A case of 16-year-old female with secondary psoas abscess as the complication of the Crohn’s disease was analysed. Her pre-hospital, long lasting, non-specific symptoms led to ultrasound (US) and radiologic imaging confirming the diagnosis. The antibiotic treatment was insufficient and worsening of the patient’s condition required surgical treatment including descendent colectomy, abscess drainage and negative pressure wound therapy (NPWT). In spite of numerous complications the condition of the child gradually improved and she was discharged from the hospital on the 71st postoperative day. Two years after the colectomy, the occlusion of her colostomy was performed.

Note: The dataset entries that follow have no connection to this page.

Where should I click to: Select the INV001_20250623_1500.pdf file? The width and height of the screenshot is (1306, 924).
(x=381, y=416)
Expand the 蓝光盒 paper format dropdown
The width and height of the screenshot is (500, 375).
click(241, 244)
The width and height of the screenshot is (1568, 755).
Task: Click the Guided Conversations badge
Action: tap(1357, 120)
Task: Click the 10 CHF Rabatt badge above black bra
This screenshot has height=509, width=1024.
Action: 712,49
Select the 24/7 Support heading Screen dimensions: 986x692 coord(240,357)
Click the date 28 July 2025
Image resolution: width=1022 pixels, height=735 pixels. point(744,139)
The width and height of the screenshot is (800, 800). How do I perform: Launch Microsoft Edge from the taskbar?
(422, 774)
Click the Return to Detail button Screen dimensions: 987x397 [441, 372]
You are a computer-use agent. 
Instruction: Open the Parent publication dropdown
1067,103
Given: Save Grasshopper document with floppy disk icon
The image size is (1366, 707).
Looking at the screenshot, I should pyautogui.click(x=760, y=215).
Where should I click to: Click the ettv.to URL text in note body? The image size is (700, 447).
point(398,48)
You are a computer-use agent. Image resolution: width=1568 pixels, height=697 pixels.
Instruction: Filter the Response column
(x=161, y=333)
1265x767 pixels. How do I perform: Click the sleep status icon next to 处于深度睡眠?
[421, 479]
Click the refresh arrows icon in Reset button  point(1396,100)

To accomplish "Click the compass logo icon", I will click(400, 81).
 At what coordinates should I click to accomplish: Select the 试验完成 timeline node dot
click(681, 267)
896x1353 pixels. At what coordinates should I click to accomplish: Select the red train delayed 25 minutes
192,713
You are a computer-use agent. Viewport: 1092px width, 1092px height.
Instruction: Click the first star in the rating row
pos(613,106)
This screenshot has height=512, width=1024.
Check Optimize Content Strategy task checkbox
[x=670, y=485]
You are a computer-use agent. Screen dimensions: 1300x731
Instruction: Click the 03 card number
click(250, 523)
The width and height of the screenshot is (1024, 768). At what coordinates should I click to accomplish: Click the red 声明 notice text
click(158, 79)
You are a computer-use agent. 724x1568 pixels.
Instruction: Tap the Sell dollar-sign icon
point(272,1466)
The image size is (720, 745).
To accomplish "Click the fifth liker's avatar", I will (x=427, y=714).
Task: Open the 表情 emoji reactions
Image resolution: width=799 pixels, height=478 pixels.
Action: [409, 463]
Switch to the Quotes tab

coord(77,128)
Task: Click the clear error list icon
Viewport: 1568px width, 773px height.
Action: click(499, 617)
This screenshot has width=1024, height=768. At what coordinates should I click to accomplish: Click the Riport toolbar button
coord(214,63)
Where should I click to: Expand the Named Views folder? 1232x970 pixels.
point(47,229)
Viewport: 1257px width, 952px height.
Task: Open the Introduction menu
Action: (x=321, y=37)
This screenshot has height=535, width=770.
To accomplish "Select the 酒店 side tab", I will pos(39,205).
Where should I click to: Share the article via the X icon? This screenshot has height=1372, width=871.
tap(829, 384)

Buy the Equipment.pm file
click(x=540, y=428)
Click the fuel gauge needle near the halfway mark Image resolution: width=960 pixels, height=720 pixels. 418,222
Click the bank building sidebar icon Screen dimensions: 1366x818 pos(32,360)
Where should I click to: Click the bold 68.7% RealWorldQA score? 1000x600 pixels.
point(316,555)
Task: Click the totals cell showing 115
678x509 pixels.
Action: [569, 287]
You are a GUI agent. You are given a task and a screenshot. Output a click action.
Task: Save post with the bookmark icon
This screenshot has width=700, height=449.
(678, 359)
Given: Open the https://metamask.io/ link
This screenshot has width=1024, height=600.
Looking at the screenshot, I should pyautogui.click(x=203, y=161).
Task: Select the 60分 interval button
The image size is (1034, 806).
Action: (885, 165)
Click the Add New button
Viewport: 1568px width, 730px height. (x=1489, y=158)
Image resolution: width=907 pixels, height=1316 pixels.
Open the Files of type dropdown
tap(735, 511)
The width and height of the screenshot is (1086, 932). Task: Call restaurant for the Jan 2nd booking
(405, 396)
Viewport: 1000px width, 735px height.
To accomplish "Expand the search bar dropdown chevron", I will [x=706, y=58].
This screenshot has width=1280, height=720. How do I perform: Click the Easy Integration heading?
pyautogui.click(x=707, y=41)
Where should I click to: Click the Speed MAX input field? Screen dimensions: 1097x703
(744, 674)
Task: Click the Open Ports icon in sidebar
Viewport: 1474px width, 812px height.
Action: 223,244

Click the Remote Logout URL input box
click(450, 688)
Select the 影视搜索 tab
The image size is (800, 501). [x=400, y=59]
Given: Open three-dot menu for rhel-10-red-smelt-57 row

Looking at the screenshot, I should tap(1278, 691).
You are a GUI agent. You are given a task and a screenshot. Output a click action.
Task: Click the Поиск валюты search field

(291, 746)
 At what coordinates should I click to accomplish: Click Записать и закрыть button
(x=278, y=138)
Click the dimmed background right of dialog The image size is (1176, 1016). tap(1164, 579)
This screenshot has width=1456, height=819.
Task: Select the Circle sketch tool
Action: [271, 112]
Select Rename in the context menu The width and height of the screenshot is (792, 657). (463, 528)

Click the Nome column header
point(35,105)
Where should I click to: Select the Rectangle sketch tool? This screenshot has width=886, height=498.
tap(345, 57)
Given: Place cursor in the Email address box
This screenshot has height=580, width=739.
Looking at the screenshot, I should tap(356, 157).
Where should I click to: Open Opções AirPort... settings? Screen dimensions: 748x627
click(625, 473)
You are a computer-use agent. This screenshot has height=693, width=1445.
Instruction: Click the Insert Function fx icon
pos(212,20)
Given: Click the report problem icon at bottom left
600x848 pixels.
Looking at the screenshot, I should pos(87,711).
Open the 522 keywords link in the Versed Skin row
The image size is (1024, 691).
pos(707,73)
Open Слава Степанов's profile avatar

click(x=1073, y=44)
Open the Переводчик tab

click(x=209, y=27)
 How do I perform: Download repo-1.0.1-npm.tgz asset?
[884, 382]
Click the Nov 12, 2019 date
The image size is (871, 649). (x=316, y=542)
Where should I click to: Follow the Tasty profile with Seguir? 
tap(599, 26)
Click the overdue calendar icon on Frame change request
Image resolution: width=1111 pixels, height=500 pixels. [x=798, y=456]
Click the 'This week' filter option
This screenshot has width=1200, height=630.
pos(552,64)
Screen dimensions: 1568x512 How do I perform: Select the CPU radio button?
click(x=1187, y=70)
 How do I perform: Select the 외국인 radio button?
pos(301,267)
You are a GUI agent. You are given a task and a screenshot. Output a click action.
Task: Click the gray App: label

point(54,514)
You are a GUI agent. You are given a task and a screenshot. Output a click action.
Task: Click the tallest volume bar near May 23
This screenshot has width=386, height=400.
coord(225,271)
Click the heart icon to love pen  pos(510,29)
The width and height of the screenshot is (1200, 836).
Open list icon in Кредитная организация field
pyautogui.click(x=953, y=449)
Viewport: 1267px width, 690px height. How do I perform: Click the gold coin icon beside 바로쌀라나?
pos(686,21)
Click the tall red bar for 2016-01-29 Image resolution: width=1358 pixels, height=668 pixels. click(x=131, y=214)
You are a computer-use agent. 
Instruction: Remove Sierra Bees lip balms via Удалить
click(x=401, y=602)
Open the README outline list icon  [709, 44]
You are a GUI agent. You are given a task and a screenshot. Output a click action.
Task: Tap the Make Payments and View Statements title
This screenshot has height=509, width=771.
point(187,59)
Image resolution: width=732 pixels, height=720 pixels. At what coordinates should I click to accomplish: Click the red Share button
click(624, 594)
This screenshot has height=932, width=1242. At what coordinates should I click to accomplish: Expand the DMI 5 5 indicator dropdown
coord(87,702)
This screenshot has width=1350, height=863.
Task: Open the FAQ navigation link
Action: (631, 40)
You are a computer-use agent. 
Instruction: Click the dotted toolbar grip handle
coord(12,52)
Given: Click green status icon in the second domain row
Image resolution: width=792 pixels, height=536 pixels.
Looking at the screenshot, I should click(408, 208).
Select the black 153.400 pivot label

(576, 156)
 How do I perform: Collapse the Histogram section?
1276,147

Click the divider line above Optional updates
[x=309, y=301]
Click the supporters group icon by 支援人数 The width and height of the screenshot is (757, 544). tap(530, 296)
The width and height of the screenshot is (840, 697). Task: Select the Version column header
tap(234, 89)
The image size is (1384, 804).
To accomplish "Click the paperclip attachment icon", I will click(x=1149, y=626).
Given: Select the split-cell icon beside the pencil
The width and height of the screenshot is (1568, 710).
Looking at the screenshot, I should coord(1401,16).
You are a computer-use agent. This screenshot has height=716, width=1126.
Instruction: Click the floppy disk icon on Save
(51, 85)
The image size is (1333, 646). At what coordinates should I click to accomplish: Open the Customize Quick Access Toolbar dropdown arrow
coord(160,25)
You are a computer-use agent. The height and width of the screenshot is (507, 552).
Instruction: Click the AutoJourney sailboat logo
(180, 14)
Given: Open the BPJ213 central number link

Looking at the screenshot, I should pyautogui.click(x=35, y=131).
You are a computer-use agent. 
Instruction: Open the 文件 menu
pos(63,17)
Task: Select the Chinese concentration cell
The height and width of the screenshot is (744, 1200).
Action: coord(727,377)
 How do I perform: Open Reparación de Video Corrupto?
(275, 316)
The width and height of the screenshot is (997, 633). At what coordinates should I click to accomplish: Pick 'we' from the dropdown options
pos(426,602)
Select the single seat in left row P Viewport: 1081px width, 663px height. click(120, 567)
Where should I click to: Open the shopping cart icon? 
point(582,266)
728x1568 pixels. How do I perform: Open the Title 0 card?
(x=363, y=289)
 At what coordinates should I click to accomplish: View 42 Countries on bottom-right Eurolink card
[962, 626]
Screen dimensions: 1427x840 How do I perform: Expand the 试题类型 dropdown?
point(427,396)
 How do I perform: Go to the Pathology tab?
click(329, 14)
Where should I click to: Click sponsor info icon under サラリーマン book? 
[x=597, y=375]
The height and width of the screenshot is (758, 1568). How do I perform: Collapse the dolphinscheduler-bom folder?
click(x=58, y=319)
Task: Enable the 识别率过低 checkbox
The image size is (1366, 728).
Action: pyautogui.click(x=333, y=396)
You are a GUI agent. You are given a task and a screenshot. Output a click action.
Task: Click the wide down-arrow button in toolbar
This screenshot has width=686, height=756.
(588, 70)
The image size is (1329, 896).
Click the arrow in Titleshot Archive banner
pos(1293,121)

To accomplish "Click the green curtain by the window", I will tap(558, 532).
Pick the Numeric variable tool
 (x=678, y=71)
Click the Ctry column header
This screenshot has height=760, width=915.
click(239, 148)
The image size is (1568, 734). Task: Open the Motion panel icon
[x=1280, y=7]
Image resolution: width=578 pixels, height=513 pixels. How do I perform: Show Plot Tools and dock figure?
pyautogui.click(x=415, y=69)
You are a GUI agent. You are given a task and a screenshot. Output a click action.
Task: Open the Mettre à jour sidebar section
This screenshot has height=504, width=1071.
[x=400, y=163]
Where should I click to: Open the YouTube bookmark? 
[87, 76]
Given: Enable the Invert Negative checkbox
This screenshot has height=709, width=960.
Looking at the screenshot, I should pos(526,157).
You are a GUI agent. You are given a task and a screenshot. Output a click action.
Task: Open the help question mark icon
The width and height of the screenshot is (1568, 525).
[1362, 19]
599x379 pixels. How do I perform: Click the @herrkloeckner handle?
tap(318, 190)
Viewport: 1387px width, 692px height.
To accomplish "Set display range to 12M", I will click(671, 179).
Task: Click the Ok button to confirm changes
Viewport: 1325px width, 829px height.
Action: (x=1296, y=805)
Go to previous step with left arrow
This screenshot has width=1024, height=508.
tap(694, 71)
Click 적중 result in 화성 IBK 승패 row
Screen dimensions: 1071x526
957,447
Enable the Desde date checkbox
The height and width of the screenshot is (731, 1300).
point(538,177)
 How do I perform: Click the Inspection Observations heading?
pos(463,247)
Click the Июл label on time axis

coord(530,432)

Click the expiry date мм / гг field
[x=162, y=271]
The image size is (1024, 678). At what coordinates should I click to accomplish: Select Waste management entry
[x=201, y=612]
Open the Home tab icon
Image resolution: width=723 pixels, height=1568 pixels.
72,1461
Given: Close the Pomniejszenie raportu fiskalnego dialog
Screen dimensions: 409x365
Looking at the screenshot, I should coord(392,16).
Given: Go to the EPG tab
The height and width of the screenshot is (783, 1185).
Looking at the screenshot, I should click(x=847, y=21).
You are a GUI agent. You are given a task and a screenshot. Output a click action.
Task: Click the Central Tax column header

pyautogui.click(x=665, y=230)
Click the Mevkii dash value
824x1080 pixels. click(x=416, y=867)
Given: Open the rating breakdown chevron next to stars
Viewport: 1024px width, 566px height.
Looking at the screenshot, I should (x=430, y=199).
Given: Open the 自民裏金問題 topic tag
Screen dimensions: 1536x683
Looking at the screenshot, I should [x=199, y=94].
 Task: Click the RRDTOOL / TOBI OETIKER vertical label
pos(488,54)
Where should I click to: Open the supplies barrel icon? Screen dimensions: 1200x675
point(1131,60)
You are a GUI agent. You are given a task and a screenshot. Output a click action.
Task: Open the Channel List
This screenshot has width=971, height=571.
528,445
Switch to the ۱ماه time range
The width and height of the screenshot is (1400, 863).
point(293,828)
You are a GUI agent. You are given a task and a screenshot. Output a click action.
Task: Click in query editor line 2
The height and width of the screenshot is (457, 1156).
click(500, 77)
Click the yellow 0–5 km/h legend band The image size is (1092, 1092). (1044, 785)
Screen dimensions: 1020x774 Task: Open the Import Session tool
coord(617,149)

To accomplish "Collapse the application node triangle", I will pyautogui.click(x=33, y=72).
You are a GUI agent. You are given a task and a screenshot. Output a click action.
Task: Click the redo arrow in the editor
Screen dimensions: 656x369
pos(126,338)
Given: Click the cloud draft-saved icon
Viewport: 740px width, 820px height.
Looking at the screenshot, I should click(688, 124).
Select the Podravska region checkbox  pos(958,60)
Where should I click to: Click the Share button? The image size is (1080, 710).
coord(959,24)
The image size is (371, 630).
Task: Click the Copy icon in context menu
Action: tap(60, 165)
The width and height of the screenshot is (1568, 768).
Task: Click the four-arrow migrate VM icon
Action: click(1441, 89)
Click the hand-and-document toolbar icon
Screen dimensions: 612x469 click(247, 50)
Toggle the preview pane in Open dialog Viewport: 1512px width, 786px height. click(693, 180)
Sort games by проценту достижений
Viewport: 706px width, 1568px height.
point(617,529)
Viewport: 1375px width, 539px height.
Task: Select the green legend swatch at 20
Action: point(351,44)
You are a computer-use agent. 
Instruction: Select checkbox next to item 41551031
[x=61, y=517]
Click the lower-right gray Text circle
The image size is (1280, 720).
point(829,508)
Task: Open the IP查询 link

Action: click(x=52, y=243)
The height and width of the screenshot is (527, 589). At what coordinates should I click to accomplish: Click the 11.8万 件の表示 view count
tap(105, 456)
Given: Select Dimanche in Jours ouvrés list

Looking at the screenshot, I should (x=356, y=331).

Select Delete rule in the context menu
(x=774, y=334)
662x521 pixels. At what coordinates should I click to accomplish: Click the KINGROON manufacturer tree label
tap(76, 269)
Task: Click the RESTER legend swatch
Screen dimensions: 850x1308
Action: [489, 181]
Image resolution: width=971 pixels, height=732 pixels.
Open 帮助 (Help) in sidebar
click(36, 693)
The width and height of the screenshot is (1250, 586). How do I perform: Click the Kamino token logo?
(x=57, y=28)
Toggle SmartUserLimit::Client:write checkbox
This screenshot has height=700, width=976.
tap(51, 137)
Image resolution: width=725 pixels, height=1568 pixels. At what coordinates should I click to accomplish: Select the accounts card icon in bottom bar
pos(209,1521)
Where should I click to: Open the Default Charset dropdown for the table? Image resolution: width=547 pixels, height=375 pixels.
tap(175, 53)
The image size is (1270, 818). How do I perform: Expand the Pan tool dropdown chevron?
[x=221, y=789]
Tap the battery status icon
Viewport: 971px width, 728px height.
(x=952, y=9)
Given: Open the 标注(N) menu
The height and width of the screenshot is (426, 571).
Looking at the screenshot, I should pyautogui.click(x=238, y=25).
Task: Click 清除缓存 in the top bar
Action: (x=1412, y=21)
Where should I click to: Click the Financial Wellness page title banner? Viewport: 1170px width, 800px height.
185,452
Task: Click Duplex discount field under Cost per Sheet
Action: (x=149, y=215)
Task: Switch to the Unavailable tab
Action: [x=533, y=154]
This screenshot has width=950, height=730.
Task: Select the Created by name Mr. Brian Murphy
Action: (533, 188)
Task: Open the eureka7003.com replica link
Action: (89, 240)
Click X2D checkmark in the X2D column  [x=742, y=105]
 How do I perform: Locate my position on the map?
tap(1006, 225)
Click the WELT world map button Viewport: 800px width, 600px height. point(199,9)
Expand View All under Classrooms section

Key words: child, Crohn’s disease, psoas abscess
Psoas abscess (PA) is an extremely rare pathology in children, particularly as complication of the Crohn’s disease (CD). (1,2) With its non-specific symptoms and insidious course, PA is often diagnosed late and with late adequate treatment. The primary PA (caused by haematogenic or lymphatic spread from remote locations) should be distinguished from the secondary PA (direct spread of the infect from nearby tissues). (2) The primary PA predominates in undeveloped countries and in children, while the secondary PA predominates in developed countries and in adults. (3) The most common cause of the secondary PA is CD. (4) A 16-year-old female with PA as the first symptom of CD was analysed. Patient’s CD had not been diagnosed before.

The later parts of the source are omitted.